Zaś oczywiście z samego rdzenia opowieści wzięto całą masę fatalnych wręcz przeróbek, które do dziś śmiecą internet
Oho, kolejne... Pojawiła się moda na to mniej więcej wtedy co na "jestem hardkorem". I - powiedzmy sobie szczerze, też zapanowała na to moda. Jeżeli jesteście kibicami i tak jak ja chodzicie dość często na mecze ulubionej drużyny to przyznacie szczerze, że nie takie kwasy lecą nieraz na meczach . Jednak właśnie ten tekst wypowiedziany przez jakiegoś fana Unii Tczew stał się tak popularny w internecie.

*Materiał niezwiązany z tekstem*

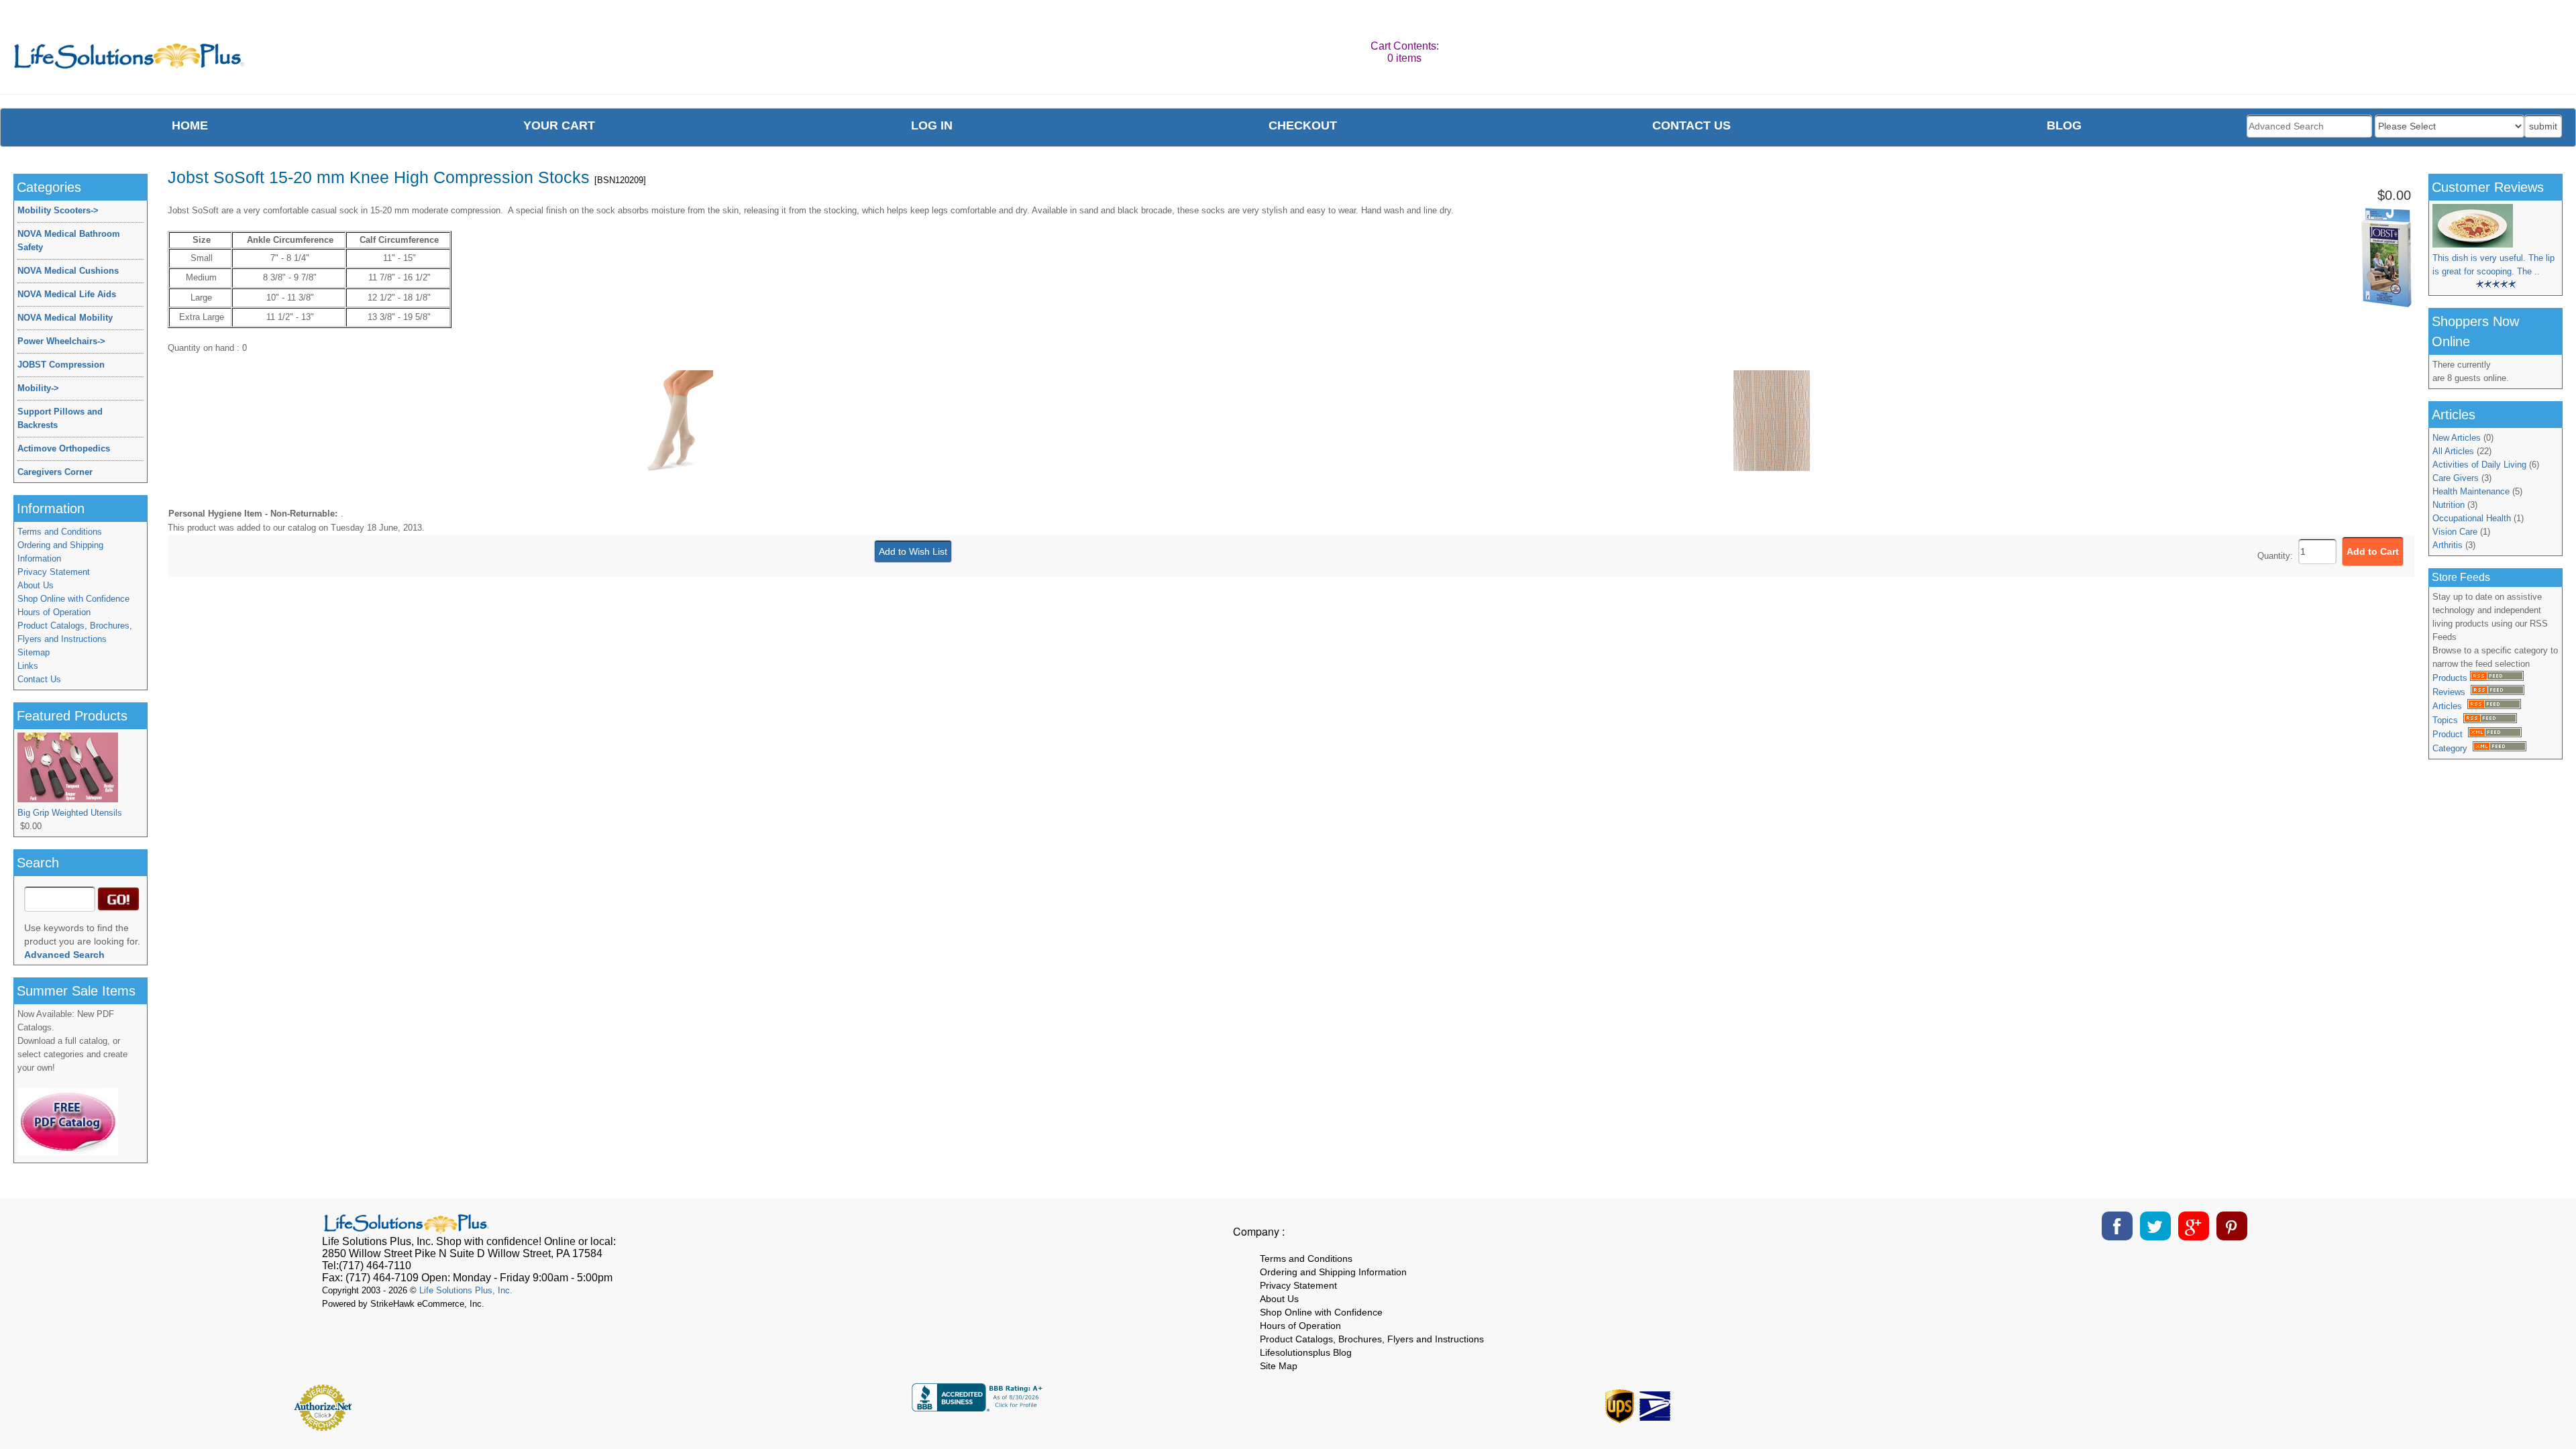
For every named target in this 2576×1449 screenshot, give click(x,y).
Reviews (2451, 692)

http://www.youtube.com/watch?v=YTc5DIG7ie4
No i dość świeży filmik dopiero niedawno znaleziony przeze mnie...
Ale po co to pokazuję? Bowiem smutny jest fakt, jeżeli z fajnych, choć na dłuższą metę nudnych filmików robi się nędzną papkę w postaci setek przeróbek, jakichś koszulek czy też setek razy powtarzanych tych samych tekstów. Wybaczcie, ale tekst o certyfikatach dawno mi się przejadł.
A może to tylko moje zdanie? Może tak naprawdę jest to fajne?